DATA:
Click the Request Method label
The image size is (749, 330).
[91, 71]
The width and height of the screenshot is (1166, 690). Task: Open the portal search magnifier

...

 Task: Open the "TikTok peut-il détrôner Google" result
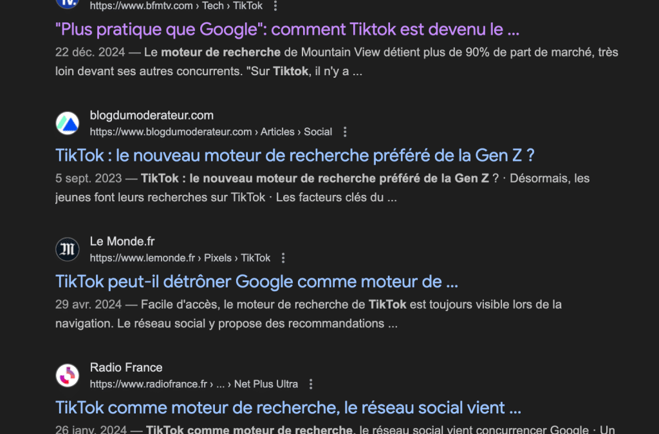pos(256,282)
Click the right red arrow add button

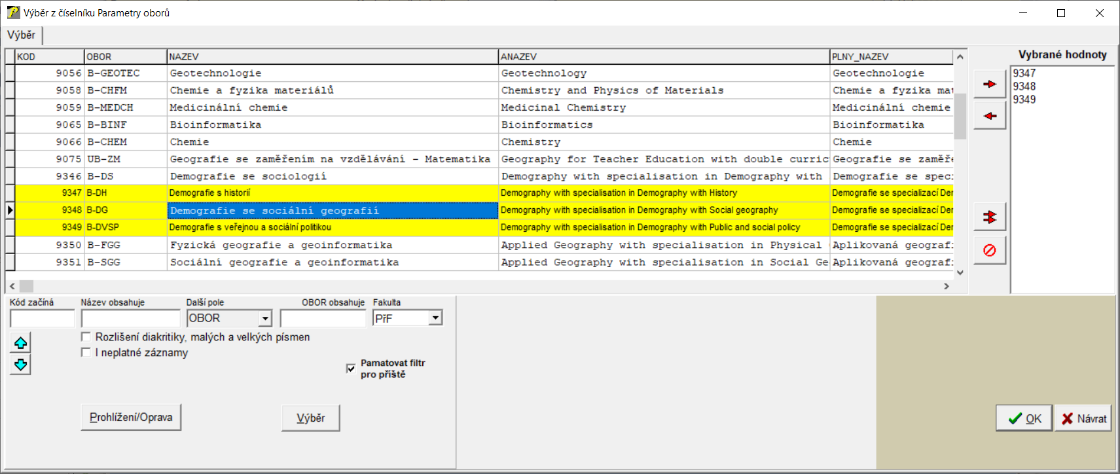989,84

* * *

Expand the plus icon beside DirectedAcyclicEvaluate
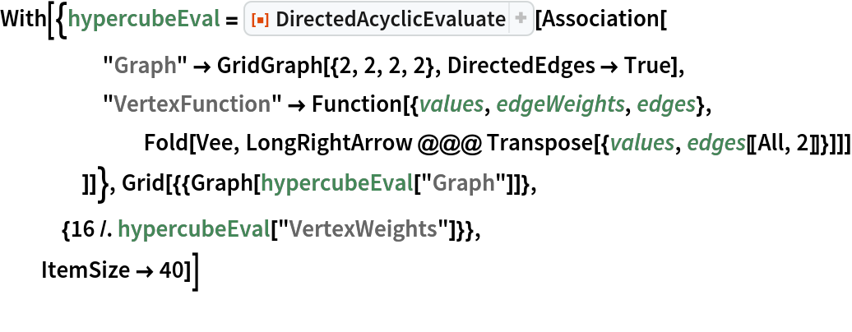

ASSIGNMENT:
In the records above, find the line with "Click the Request Method label"; write out exactly that line and each one after it, stopping after the line with "The width and".

TASK OUTPUT:
Click the Request Method label
The image size is (749, 330).
[91, 71]
The width and height of the screenshot is (1166, 690). Task: Open the portal search magnifier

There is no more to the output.